2023-04-03 —  Share Your World

1. Do you have a favourite movie?

My favourite movie is ‘The Usual Suspects’. Writer Christopher McQuarrie and Director Brian Singer weave an intricately layered crime drama that has stood the test of time since its debut in 1995. Honourable mentions go to the Coen Brothers ‘O Brother, Where Art Thou?’, a fantastic retelling of Homer’s Odyssey and ‘Layer Cake’ a British crime drama starring Daniel Craig.

2. Who is you favourite actor and actress?

For my answers to this question, I will stay with the classic definition of gender while acknowledging times are changing.

Favourite Actress: Cate Blanchett. She has received many accolades over the years and is considered one of the best actresses of her generation. I particularly recall her performance in ‘The Shipping News’. Her performance was the highlight of a well-crafted film although not in the Hollywood sense.

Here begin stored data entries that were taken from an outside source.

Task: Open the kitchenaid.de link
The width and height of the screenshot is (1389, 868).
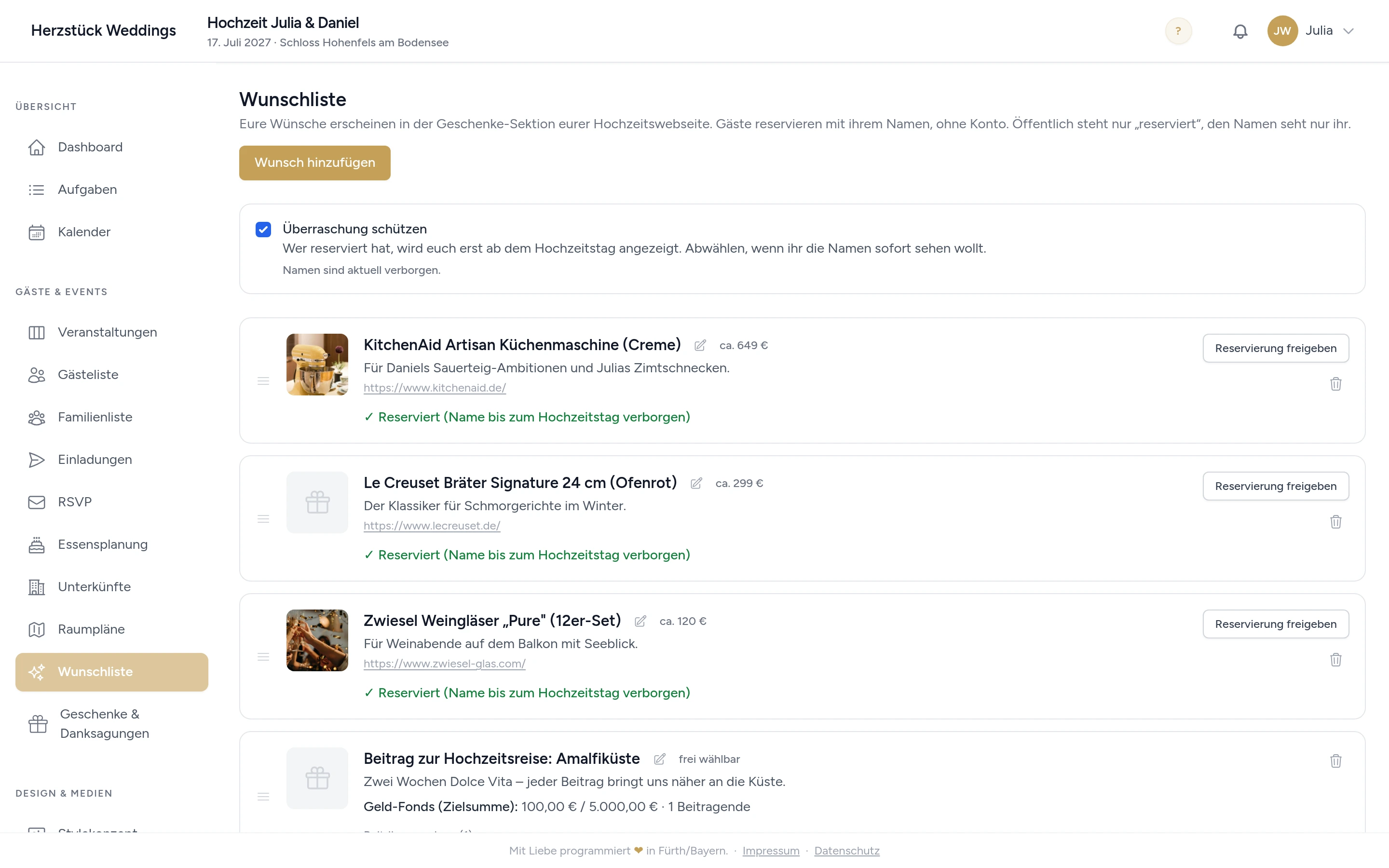Action: pos(435,388)
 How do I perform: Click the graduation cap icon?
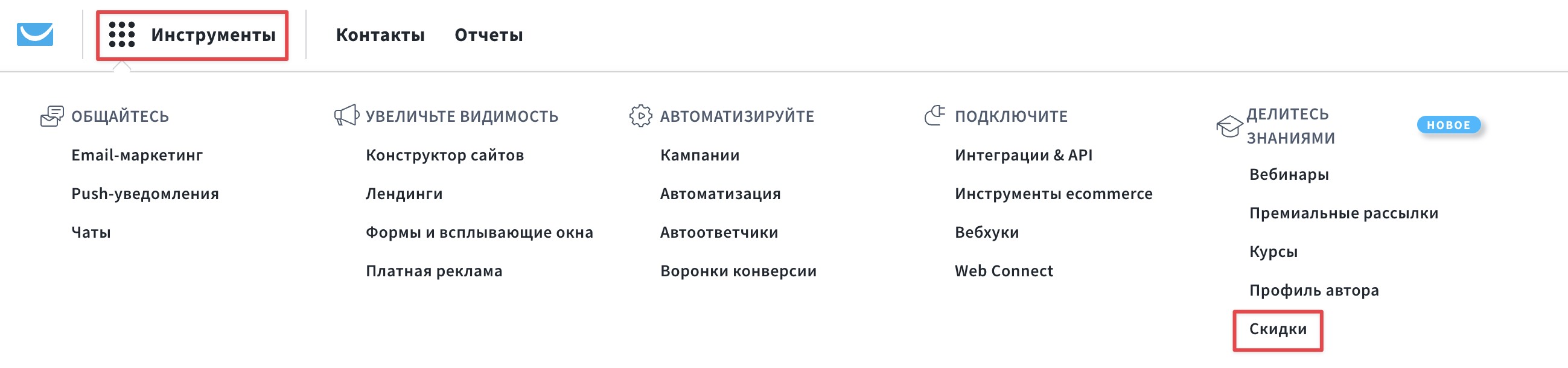point(1229,126)
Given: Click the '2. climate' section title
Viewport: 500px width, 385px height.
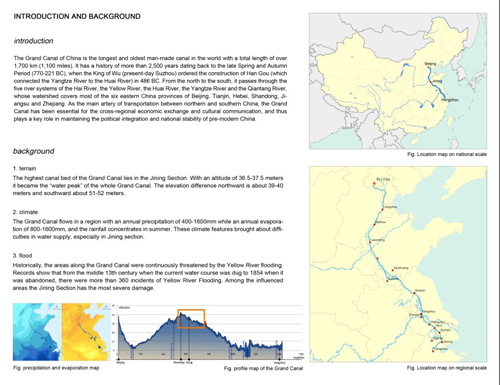Looking at the screenshot, I should click(x=25, y=212).
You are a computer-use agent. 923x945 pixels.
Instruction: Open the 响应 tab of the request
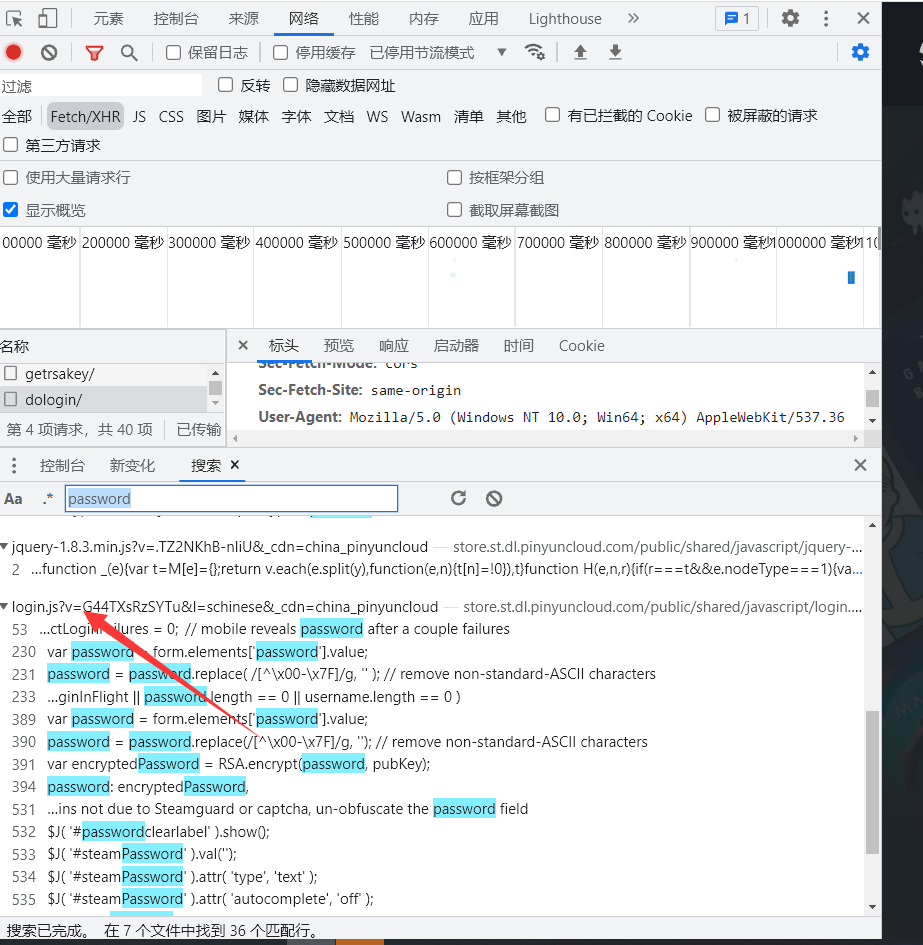tap(394, 346)
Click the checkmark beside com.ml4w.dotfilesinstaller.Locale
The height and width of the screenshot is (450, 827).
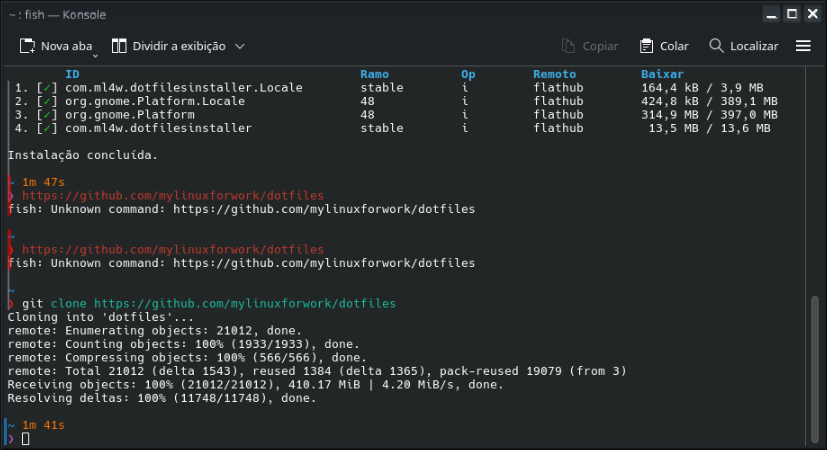(47, 88)
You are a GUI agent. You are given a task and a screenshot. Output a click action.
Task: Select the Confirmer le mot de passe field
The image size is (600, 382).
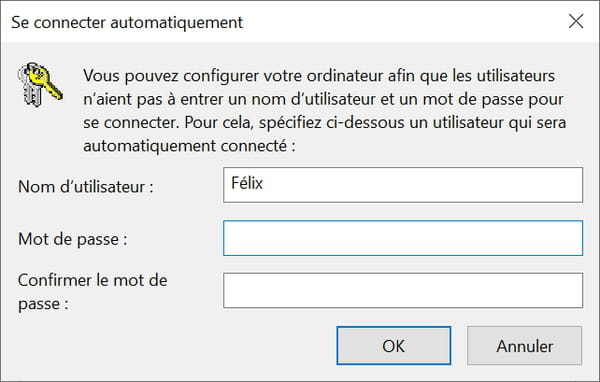(x=403, y=291)
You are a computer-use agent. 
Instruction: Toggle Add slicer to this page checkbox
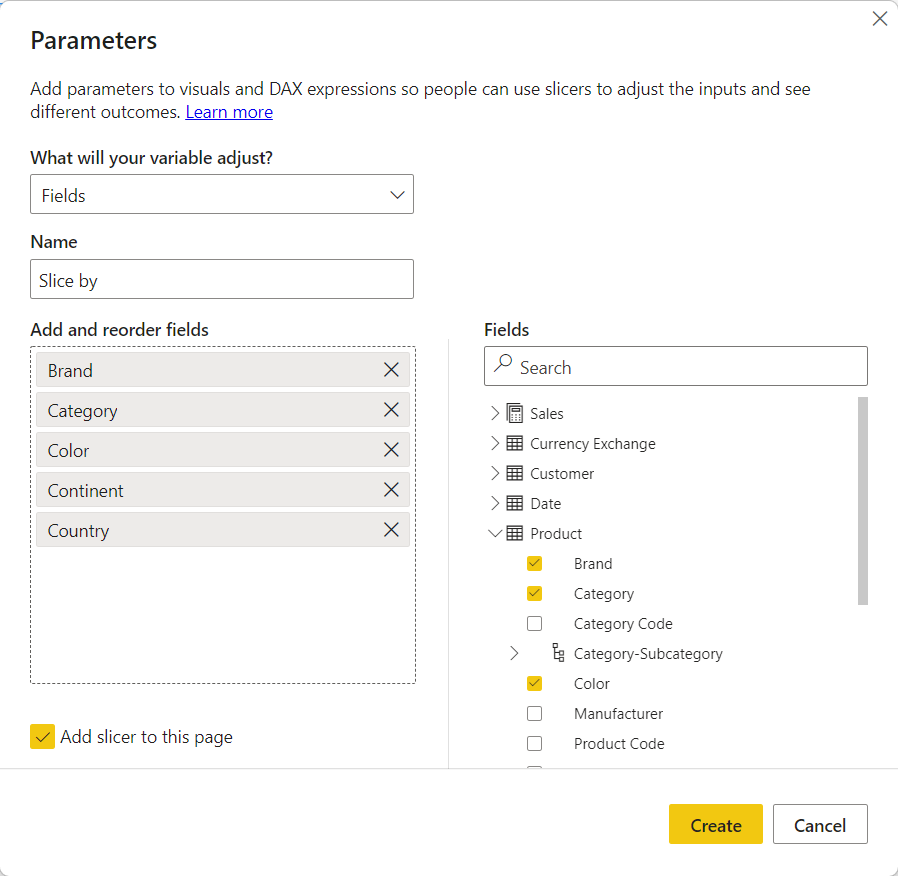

Favourite Actor: Kevin Spacey. Separating the man from the work I have to say he is one of the best actors I have seen. His work in the aforementioned ‘The Usual Suspects’ and ‘House of Cards’ is outstanding. I don’t ascribe to cancel culture and the way it’s meted out in today’s world however there are people who the facts show to be reprehensible and I think it is safe to say his work in real life is less impressive.

3. Do you attend or have you ever attended a live theatre production?

I have attended many shows over the many years I’ve walked the planet. My very favourite was ‘Showboat’ which I saw at the formerly named Ford Center for the Performing Arts in North York. (A former borough of the now amalgamated City of Toronto.) The music was sublime and one of the leads had the deepest, most soulful voice I’ve ever heard live. Magical.

4. Have you ever wanted to be an actor/actress?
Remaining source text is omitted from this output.